Vu que le président n’a pas fait le choix d’un politicien pur qui pourrait être axé vers l’agenda de 2020 pour une élection, je me dis qu’il va travailler beaucoup à remettre l’Etat sur place notamment sur les questions économiques mais aussi sur les enjeux sécuritaires, qui pour moi est la priorité des priorités pour le Burkina Faso. On ne le dit pas ou bien nous faisons semblant de ne pas le dire.  Aller aux élections alors qu’une grande partie du territoire n’est plus sous notre contrôle et où il sera difficile de faire voter des compatriotes. Aller aux élections serait entériner cette nouvelle carte du Burkina et apporter un très mauvais message à nos compatriotes qui vivent difficilement dans ces zones où sévissent des groupes criminels et terroristes.

Pourra t-il s’émanciper du parti au pouvoir ?

Tout dépendra de sa personnalité. Si il a une forte personnalité, il pourra s’affranchir des injonctions du parti au pouvoir.  Je pense qu’il est temps pour nous de mettre un peu au placard nos ambitions  partisanes pour voir un peu plus haut.
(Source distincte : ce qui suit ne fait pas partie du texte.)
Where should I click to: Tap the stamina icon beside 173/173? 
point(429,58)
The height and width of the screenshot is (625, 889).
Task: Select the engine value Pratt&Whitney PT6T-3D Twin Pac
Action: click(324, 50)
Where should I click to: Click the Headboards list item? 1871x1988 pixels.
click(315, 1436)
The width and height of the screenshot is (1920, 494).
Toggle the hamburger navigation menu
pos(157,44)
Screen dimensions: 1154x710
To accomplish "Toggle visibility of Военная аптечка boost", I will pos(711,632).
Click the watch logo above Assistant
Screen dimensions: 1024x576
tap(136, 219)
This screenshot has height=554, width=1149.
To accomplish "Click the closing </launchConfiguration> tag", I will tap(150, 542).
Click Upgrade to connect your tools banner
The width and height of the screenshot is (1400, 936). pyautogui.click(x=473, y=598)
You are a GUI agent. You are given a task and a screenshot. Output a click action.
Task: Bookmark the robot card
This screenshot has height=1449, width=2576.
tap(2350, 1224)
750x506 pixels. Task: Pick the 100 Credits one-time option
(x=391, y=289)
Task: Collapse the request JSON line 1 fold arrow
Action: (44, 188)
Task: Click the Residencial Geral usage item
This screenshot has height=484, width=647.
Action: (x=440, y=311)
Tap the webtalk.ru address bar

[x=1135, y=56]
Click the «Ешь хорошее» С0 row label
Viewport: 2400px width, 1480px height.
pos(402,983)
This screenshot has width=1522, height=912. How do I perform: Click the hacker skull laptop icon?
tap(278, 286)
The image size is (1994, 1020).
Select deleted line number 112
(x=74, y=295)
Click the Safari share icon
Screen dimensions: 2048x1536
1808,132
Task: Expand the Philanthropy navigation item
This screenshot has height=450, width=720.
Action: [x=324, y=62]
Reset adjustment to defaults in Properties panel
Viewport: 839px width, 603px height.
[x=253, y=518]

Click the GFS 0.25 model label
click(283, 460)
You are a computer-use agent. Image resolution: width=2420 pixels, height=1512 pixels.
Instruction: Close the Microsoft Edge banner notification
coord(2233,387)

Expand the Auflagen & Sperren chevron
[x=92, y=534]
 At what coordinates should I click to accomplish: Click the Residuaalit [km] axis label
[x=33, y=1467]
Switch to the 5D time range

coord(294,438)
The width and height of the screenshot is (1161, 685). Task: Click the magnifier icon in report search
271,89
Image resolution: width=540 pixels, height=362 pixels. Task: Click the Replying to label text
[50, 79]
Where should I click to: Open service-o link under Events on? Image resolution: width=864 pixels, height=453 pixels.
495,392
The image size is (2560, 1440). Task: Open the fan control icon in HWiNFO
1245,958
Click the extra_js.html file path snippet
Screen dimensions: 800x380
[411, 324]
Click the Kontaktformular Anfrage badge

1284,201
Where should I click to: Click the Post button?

Cela ne sera pas facile mais je me dis qu’avec le recul nécessaire qu’il  a et sa personnalité, il pourra arriver à s’émanciper de ces faucons qui ont les yeux rivés sur 2020.

Quel pourrait être le nouveau visage du gouvernement qu’il va former ?  

Je ne sais pas quelles sont les priorités que le président va lui assigner mais déjà on sait que certains ministres vont partir mais je ne m’attends pas à ce qu’il y ait un renouvellement total, un tabula rasa. Il y a des dossiers très urgents  et il faut un peu de continuité et de la mémoire dans ce gouvernement surtout quand on a un pays qui a une situation sécuritaire, économique est sociale très compliquée. Il faudra essayer de faire avec quelques anciens mais bien sûr apporter du sang neuf. 

Le nouveau Premier ministre devra t-il contribuer pourra t-il permettre au président du Faso d’être réélu en 2020 ?

Je pense que les tâches vont être bien partagées. Le parti travaillera pour 2020 et le Premier ministre va travailler pour remettre le Burkina Faso à flot.